— start SUPPLIED TEXT —

# Your experience with this drive



## Cajun (Jan 7, 2002)

My good ole Fry's has the Maxtor 500gb on sale this week. Anybody installed this drive? Will be replacing my S2 DT 80hour.

http://shop2.outpost.com/product/5090665


----------



## dwit (May 5, 2004)

While just about any drive will probably work fine in the Tivo, I would just
stick to the Western Digital "JB" series drives in this price range. They have 
a reputation here of being extremely well suited for use in Tivo for their quietness. 

You can get the 500GB oem from Newegg for $105 total shipped. 3 yr warranty. Probaly less than $10 more than the total price of the Maxtor.


----------



## cajun100 (Oct 5, 2006)

Beware.

Read the Newegg reviews. This model reviewed is the retail verson of what Fry's is selling.

Look under "hard drives" -- brand "Maxtor". There are only 3. The 500g is the first.


----------



## rbtravis (Aug 9, 2005)

I have three of these drives two purchased from Newegg. The drives are great, quiet reliable. The only problem I had was with Neweggs poor packing. I find that ZipZoomFly and Tigerdirect do a much better job of packing. It is a good drive for the TiVo


----------



## weaknees (May 11, 2001)

Just an FYI, the Maxtor drives that are being sold new these days are really Seagate drives with Maxtor labels - generally a good thing, but it may mean you can't quiet them.


----------



## scopus (Mar 26, 2002)

:down: I have one of these in my DSR7000 and I find it very loud, seek noise from across the room. I don't recommend it, unless you keep your equipment in a cabinet behind glass where it won't be heard.


----------



## flatcurve (Sep 27, 2007)

Do these drives work with AAM? I know seagates don't, but I don't know if they're not supporting it on the Maxtors either.


----------



## rbtravis (Aug 9, 2005)

No,they are Seagate now and not supported.


----------



## ciper (Nov 4, 2004)

There are rumors that a tool exists to adjust AAM on newer seagate drives. I think last I read about it was in the series three forum but at the moment I dont remember the thread name.


----------

— end SUPPLIED TEXT —
— start RECORDS FOR THE EXERCISE —

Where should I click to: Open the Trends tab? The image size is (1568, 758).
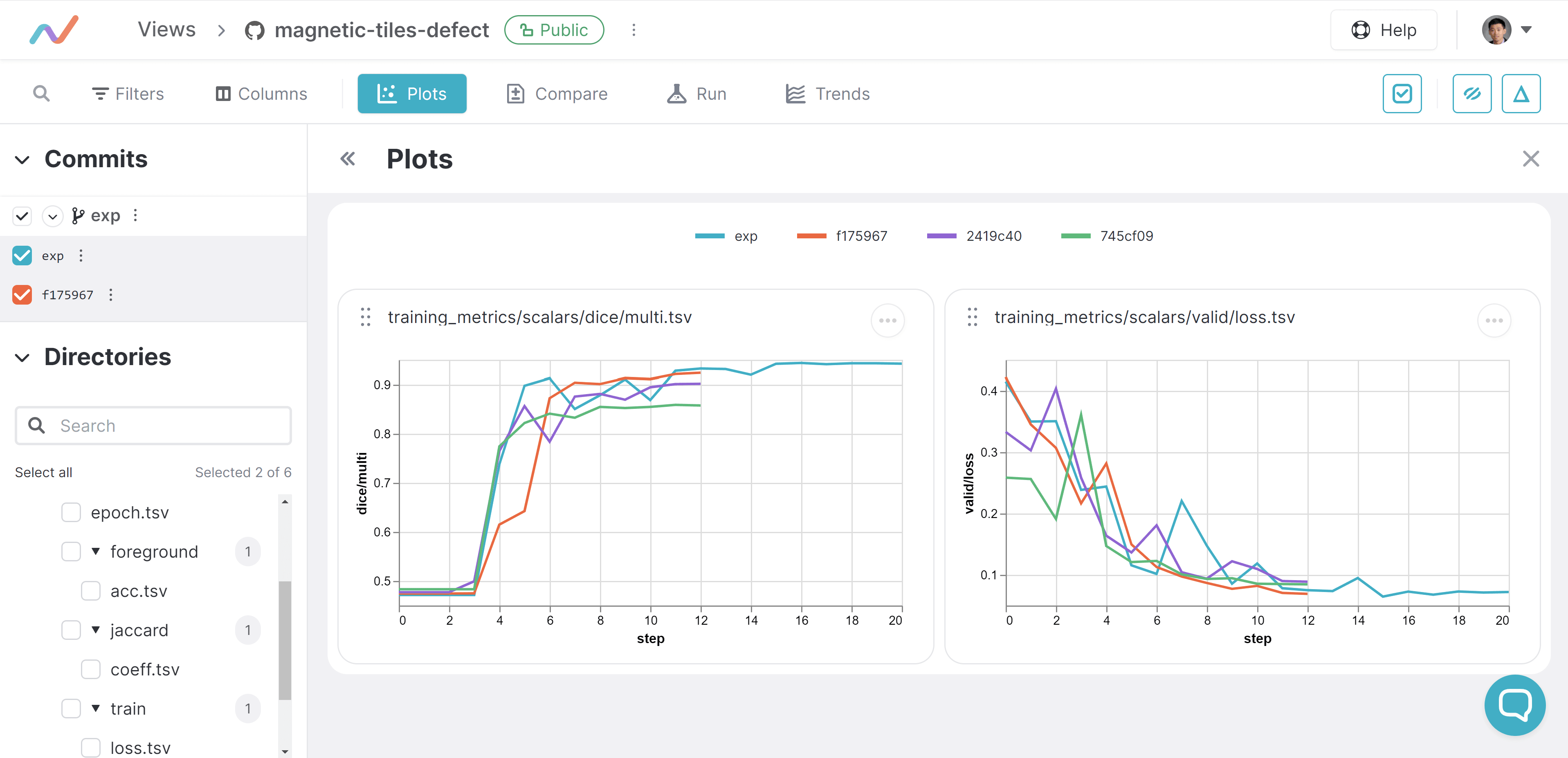[827, 94]
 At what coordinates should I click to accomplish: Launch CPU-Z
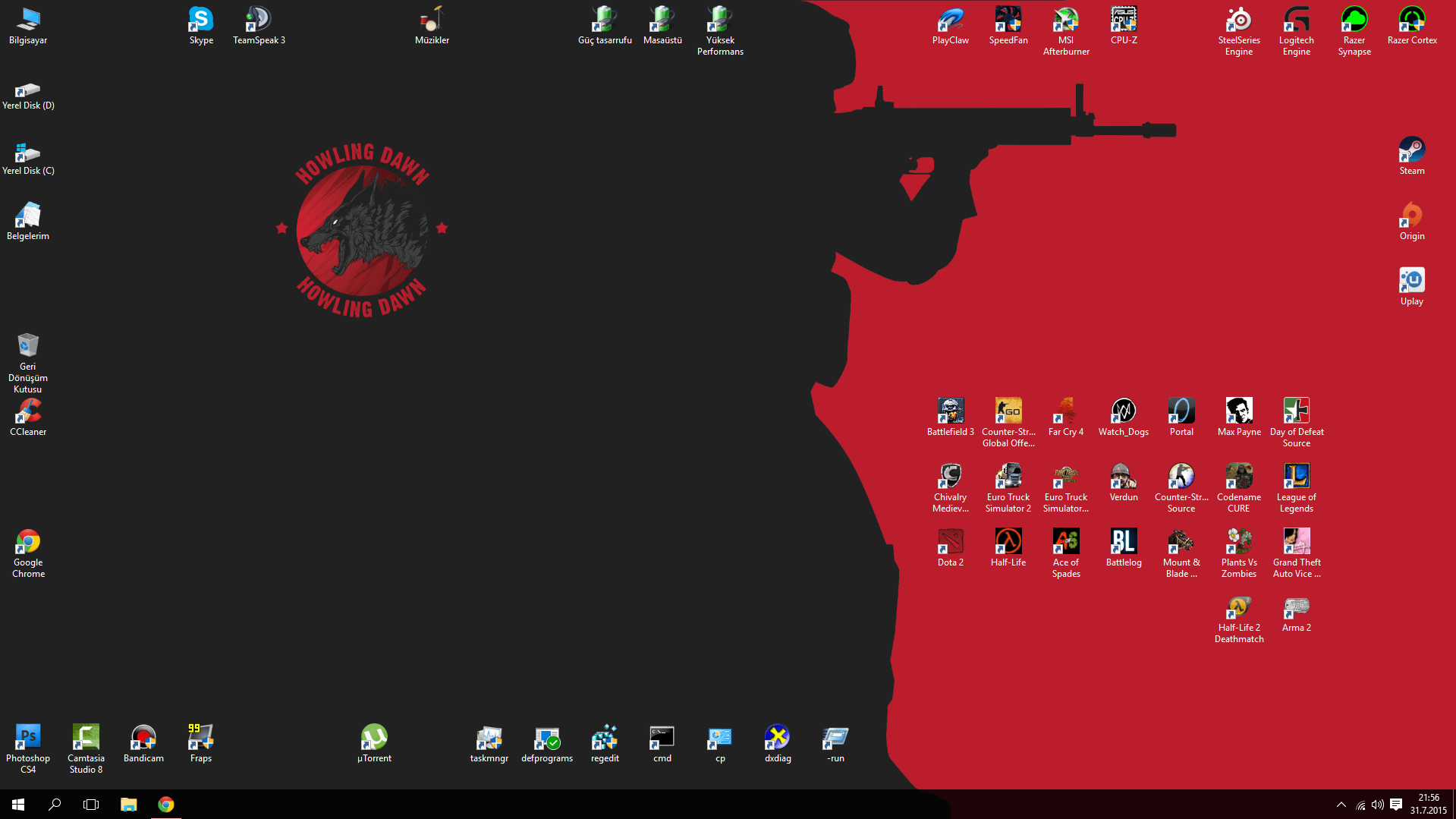pos(1124,18)
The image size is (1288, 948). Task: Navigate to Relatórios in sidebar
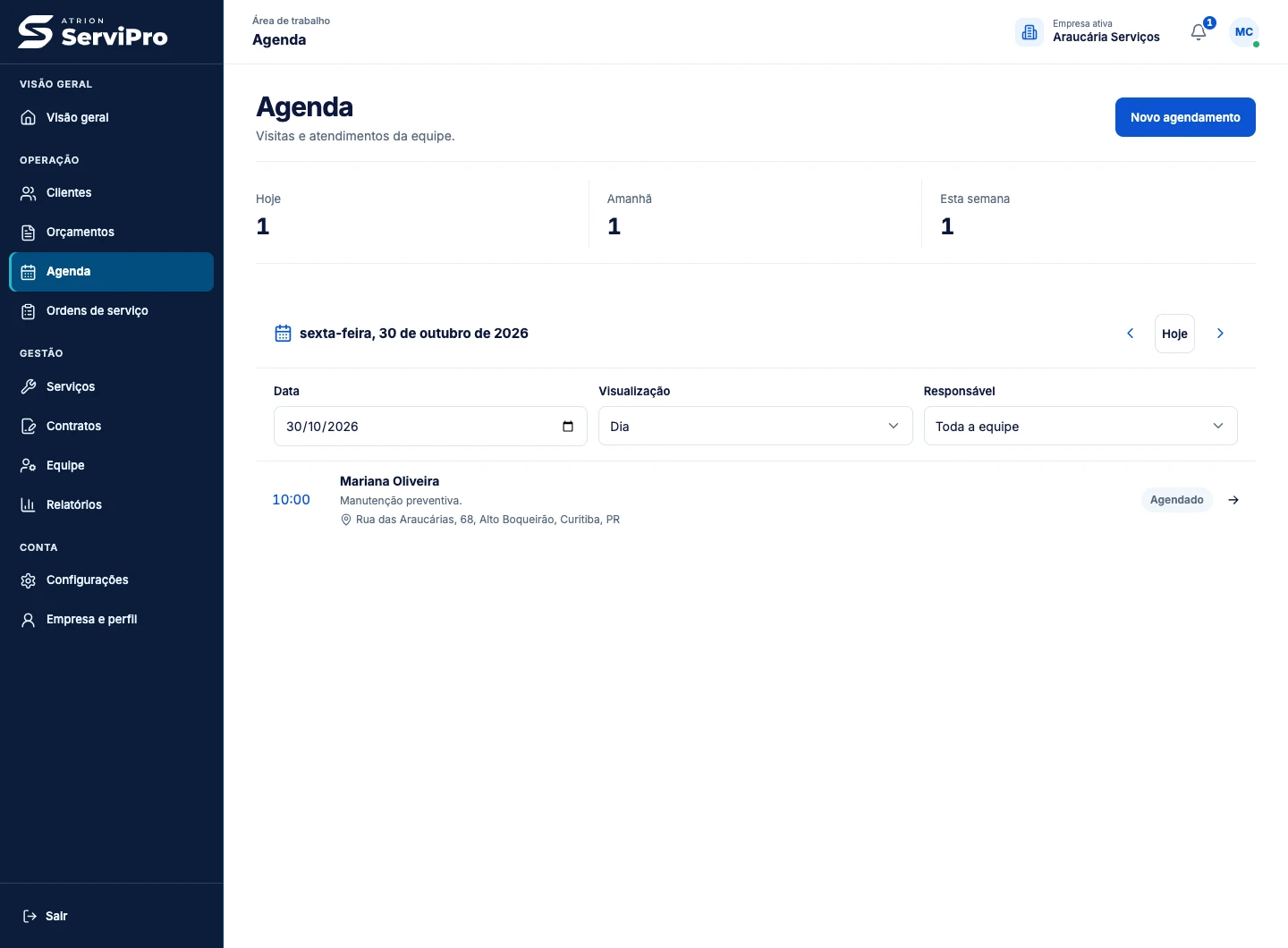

— end RECORDS FOR THE EXERCISE —

**GOALS:**
- 1) In the forum thread about the drive, what total price with shipping does Newegg charge for the 500GB OEM drive?
- 2) Please recast every line of the records as a numbered list, leaving out blank lines and the pictures.

**ANSWER LIST:**
- 1) $105 total shipped.

- 2)
1. Where should I click to: Open the Trends tab? The image size is (1568, 758).
2. [827, 94]
3.  At what coordinates should I click to accomplish: Launch CPU-Z
4. pos(1124,18)
5. The image size is (1288, 948). Task: Navigate to Relatórios in sidebar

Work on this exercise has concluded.